Il agrandit la taille de la propriété et de son usine, et fait construire en 1827 un moulin à vent pour réaliser des broyages d'appoint lors des alizés. Celui-ci sera ensuite abandonné au profit des machines à vapeur[5].
A la mort de Jean-Baptiste Laurent Fréon en 1833, l'exploitation, estimée à 360 000 Francs, est rachetée par sa sœur Marie Geneviève Élisabeth Fréon (1777-1858), grande fortune sucrière de l'île, et par son mari Paul Charles Auguste Sicre de Fontbrune (1759-1840). Ils conservent la plantation pendant 10 ans.
Famille de Lory
[modifier | modifier le code]En 1843, la famille de Lory des Landes acquiert la propriété qui, en 1847, compte encore 244 esclaves[6]. Une de leurs esclaves, Toinette (1798-1860), est restée célèbre. Elle dispose de la seule tombe de captif connue de Saint-Denis, et celle-ci se trouve dans une zone réservée aux familles bourgeoises de la ville. Son parcours est un témoignage intéressant de la complexité de l'histoire de l'esclavage à La Réunion[7].
Entre 1843 et 1848, les Lory agrandissent la plantation, qui passe de 177 ha à 250 ha[4], s'étendant ainsi du battant des lames au sommet des montagnes. La maison des maîtres est également agrandie pour en faire un rendez-vous de chasse avec l’adjonction de 4 autres pièces obtenue par le comblement des varangues Est et Ouest, couvertes à leur tour en bardeaux, et la construction à l’arrière des chenils et des écuries[5].
Abolition de l'esclavage et déclin de l'habitation
[modifier | modifier le code]Sous la Deuxième République, un décret abolit définitivement l'esclavage en 1848. Il s'accompagne toutefois de l'indemnisation des propriétaires esclavagistes[8]. À titre d'exemple, Jules de Lory des Landes touche ainsi, en 1849, la somme de 32 785 Francs-or en compensation du préjudice financier causé par l'affranchissement de ses esclaves[9].
L'abolition entraine un départ des travailleurs captifs des plantations. Pour faire face à ce manque de main-d’œuvre, les planteurs se tournent vers le système de l'engagisme pour s'approvisionner en travailleurs agricoles, originaires principalement d'Inde (Malbars), et dans une moindre mesure de l’Afrique et de Madagascar[10].
En 1852, sur les 316 hectares du domaine, 49% est cultivé en canne à sucre, 12% en manioc pour nourrir les travailleurs et les engagés, 6% en embrevades pour nourrir les animaux, et le reste (33%) est laissé en repos et en jachère[4].

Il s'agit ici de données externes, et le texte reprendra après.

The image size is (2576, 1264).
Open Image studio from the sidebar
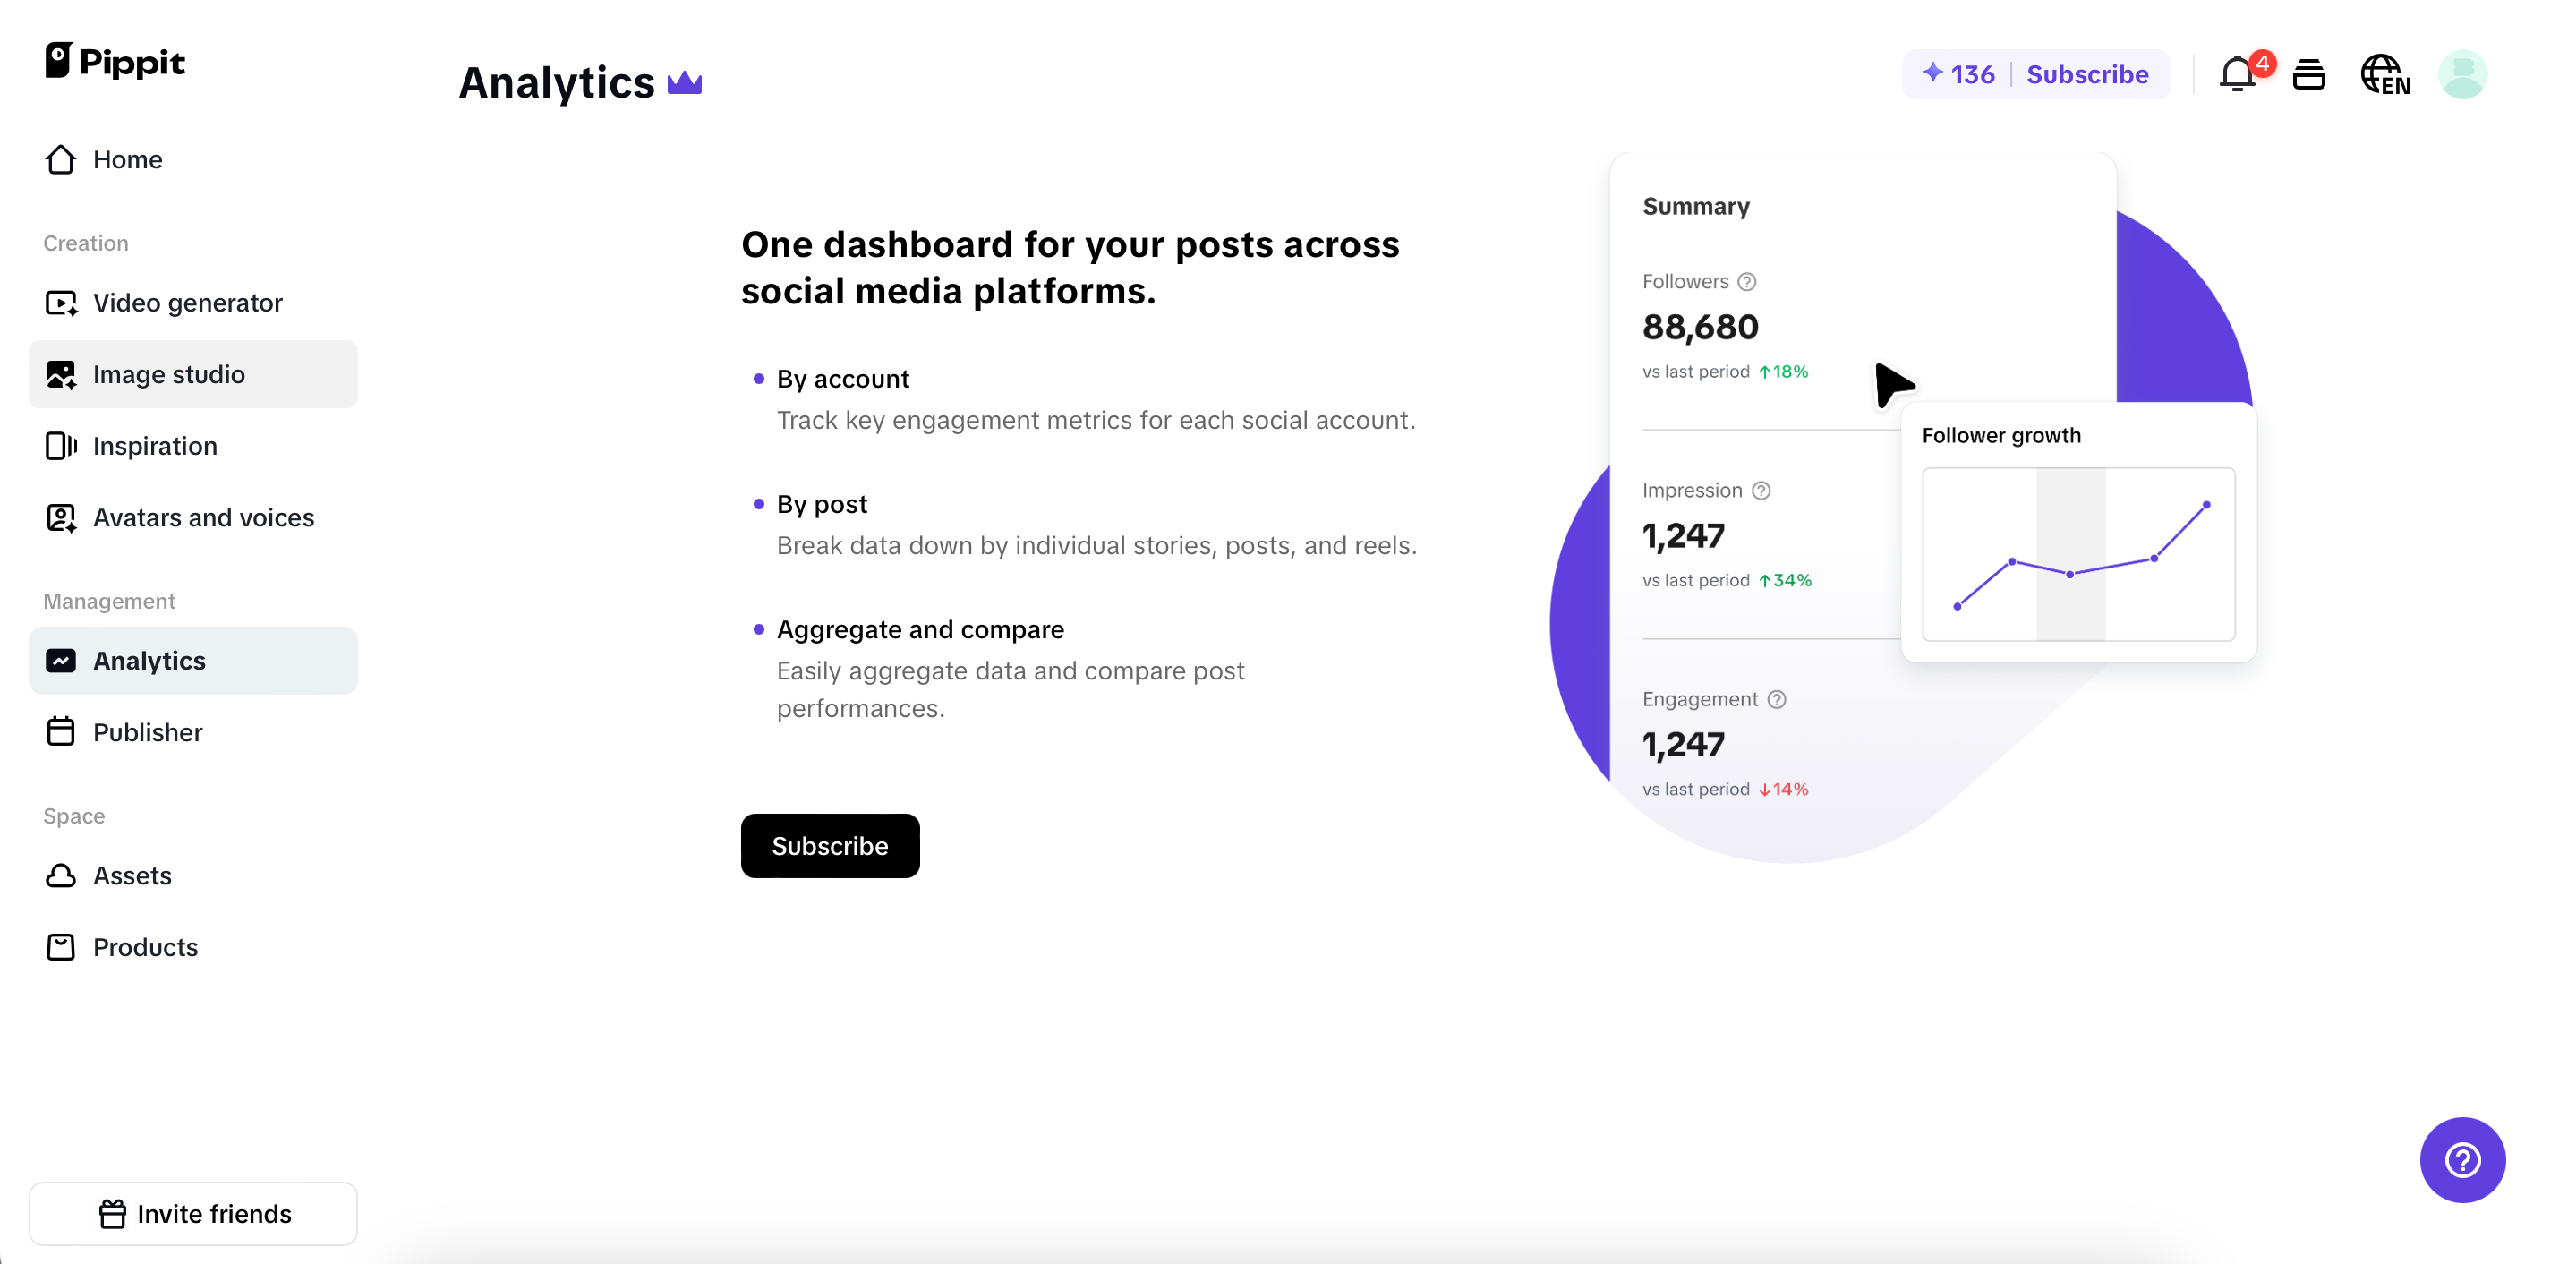click(169, 374)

À partir de 1860, La Réunion passe d'une extraordinaire euphorie, à un moins extraordinaire marasme financier. 1859 marque la première baisse des prix du sucre. Cette chute est due au développement de l'industrie de la betterave sucrière en métropole, combiné à l'ouverture du canal de Suez qui court-circuite l'itinéraire par le cap de Bonne-Espérance. De 130 en 1858, le nombre d'usines tombe à 90 dix ans plus tard, 55 en 1893, 35 en 1903, 20 en 1915. L'usine du chaudron ne résistera pas à cette crise.

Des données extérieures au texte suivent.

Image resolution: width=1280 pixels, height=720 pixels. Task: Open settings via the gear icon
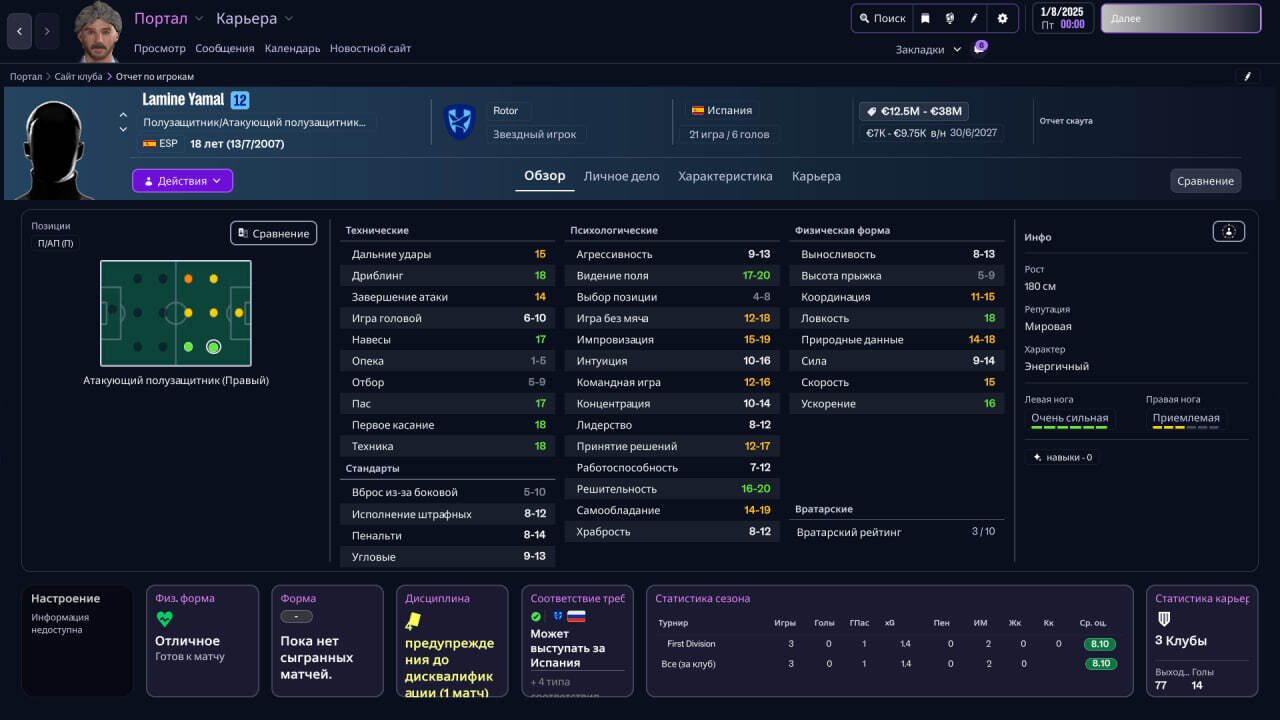1002,18
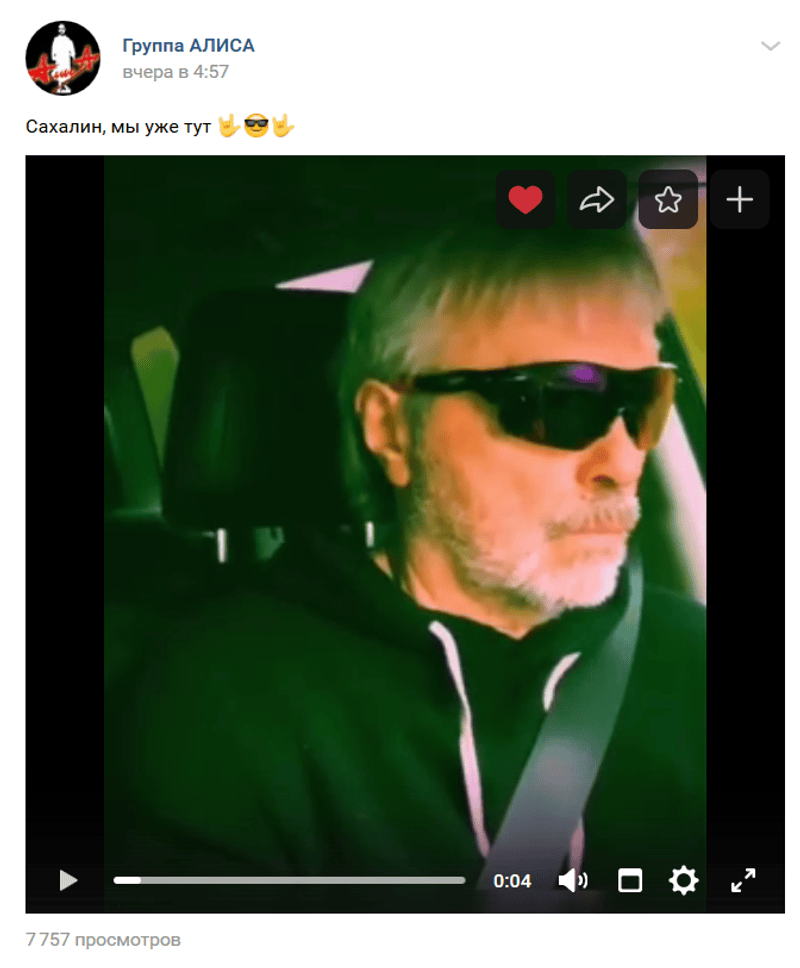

Quand en 1897, le Domaine du Chaudron est acquis par les époux Pierre Bellier de Villentroy, il compte 112 hommes d’effectif, et 100 fermiers créoles travaillant sur l’exploitation et logés sur place[5].
Le Chaudron au XXe siècle
[modifier | modifier le code]En 1905, l'exploitation est rachetée par Xavier Sicre de Fontbrune, dont les ancêtres avaient été propriétaires de la plantation. La maison de maître est alors constituée de 10 appartements, un office, une petite réserve et la grande varangue[5]. Sicre de Fontbrune conserve la propriété jusqu'en 1918, date à laquelle ses 400 hectares sont acquis par Charles André Maureau, qui donne à la demeure sa configuration définitive[11]. Agrandie, elle est équipée d'une cuisine en pierres séparée du reste du bâtiment par un sas extérieur. Le toit initial est également rehaussé d’un terrasson afin de résoudre les problèmes d’étanchéité dus à la conception de l’ancienne charpente[5].
Lui succèdent son fils Charles (1902-1992), qui eut trois garçons (dont Hervé Maureau, qui fut conseiller général du 8ème canton de Saint-Denis) et sa sœur, Mary, qui épousa Maurice Le Clézio (de l’Île Maurice)[11].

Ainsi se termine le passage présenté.